New rallies planned in Greece over FYROM name dispute
Activists wanting the Greek government to take a tough stance with the Former Yugoslav Republic of Macedonia (FYROM) over the latter country’s name said Monday they are planning rallies in the birthplace of Alexander the Great and a dozen more towns in northern Greece.
Wednesday’s gatherings in Pella and elsewhere are meant to show that residents of Greece’s Macedonia province are "in a state of alert" over the negotiations between the Greek and FYROM governments, organizers said.
They said they enjoy the backing of local church and municipal officials.
Since FYROM gained independence from the former Yugoslavia in 1991, Greece has maintained that the republic’s name implies claims on its own province and on the heritage of ancient Greek Macedonia, of which Alexander was king.
The dispute has hampered FYROM’s efforts to join NATO and the European Union.
The two countries say they are nearing a solution, although a Greek government official said Friday that prospects for a deal being achieved within days were receding.
Rally organizers called Monday for any agreement to be put to a referendum in Greece, and insisted that the word "Macedonia" should not be included in the country’s name under any permutation. That would exclude names reportedly under discussion such as "New Macedonia" or "Northern Macedonia."
Similar protests have been held by hardliners in both Greece and FYROM over the past few months, ever since the two governments announced that a new push at a solution was under way.

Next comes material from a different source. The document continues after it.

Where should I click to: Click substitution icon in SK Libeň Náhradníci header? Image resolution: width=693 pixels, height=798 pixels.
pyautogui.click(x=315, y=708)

More than 100,000 people attended a rally in Athens in February.
The new negotiations have been facilitated by last year’s change of government in FYROM, with Zoran Zaev’s left-led coalition seen as more amenable to a compromise than the conservatives who ruled the country for the previous decade.
Skopje’s main incentive is the prospect of Greece lifting its objections to FYROM joining the EU and NATO. [AP]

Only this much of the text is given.